De l’entre-deux-guerres aux années qui suivent immédiatement la Seconde Guerre mondiale, une même « atmosphère » imprègne les productions de différents médiums artistiques – littérature, cinéma, photographie, voire chanson et art graphique ; elle informe un imaginaire commun où circulent les représentations bien reconnaissables d’un certain Paris, celui des quartiers populaires et de la banlieue, plus généralement des « marges » urbaines et sociales de l’époque (prisons, bagnes, « quartiers réservés »). Utilisé aussi bien par les réalisateurs (Carné, Duvivier, Clair, etc.) que par les écrivains (Mac Orlan, Carco, Prévert, Simenon, Cendrars, voire Genet) ou par les photographes (Brassaï ou Kertesz), le terme d’« atmosphère » y devient un mot-clé désignant un certain rapport à la ville moderne, mais aussi l’inquiétude diffuse et les malaises d’une société brutalisée par la guerre et pressentant l’imminence de nouvelles catastrophes. Par sa volonté de saisir cette « atmosphère » bien particulière, dont l’« imaginaire des bas-fonds » (D. Kalifa) fournirait le verre grossissant, cette esthétique se présente le plus souvent comme intermédiale, d’abord à travers les multiples et très concrètes collaborations des artistes entre eux (écrivains/illustrateurs, cinéastes/écrivains, photographes/écrivains), puis dans la manière – souvent fantasmatique – dont ces médiums s’y pensent et s’y réfléchissent les uns les autres.
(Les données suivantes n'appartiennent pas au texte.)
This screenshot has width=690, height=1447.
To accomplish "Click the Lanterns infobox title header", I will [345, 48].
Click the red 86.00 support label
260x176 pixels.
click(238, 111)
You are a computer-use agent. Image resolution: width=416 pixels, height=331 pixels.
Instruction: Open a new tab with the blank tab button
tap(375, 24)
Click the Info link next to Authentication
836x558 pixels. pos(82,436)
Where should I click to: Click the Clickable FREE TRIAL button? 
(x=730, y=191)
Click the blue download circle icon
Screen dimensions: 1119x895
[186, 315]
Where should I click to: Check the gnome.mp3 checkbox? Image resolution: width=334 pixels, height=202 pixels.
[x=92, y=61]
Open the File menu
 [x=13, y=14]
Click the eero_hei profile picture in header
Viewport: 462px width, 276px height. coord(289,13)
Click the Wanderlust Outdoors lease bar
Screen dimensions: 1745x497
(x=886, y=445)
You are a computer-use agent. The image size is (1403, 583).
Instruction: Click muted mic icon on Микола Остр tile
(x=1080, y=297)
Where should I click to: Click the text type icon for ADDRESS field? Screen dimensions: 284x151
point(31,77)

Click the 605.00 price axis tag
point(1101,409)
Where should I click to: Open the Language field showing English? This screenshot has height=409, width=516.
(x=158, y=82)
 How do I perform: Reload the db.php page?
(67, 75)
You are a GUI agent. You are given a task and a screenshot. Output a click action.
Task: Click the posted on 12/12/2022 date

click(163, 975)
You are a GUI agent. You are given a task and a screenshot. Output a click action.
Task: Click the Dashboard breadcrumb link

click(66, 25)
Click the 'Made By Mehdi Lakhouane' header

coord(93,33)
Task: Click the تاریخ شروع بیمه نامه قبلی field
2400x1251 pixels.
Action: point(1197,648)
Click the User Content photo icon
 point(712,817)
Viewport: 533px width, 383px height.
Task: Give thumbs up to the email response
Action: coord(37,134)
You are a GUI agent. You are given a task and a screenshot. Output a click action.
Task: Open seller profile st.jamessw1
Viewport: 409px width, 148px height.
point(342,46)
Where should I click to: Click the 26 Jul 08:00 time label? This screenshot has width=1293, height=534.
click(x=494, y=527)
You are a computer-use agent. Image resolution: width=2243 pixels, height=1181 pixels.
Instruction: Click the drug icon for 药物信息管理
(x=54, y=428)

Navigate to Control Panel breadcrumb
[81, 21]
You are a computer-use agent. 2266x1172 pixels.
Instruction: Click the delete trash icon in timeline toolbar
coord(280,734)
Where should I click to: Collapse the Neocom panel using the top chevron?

Connu dans l’histoire du cinéma sous le nom de « réalisme poétique », ou encore de « réalisme d’atmosphère » (André Bazin), désigné parfois en littérature sous le terme de « fantastique social » (Pierre Mac Orlan), ce courant en marge des avant-gardes, mais empruntant à ces dernières nombre de leurs innovations, mérite d’être compris dans ses différentes déclinaisons littéraires, cinématographiques, photographiques, etc., et saisi dans sa singularité, mais aussi dans l’ambivalence même de son projet : un « réalisme » qui n’hésite pas à recourir à l’artifice et au stéréotype, à travers notamment la mise en avant du « décor », la déformation de la caricature et le goût du grotesque, ou encore l’esthétique du journal à sensation.
Notre recherche se propose de mettre en évidence, sous un angle critique qui en souligne aussi les enjeux idéologiques, cet imaginaire commun marqué par un certain air du temps et resté le plus souvent inaperçu des histoires de chaque art – notamment de l’histoire littéraire –, dans la mesure où il se situe d’une part dans « un espace flou entre haute culture et culture populaire » (Andrew Dudley), et d’autre part entre plusieurs formes d’expression artistique, considérées généralement de manière séparée.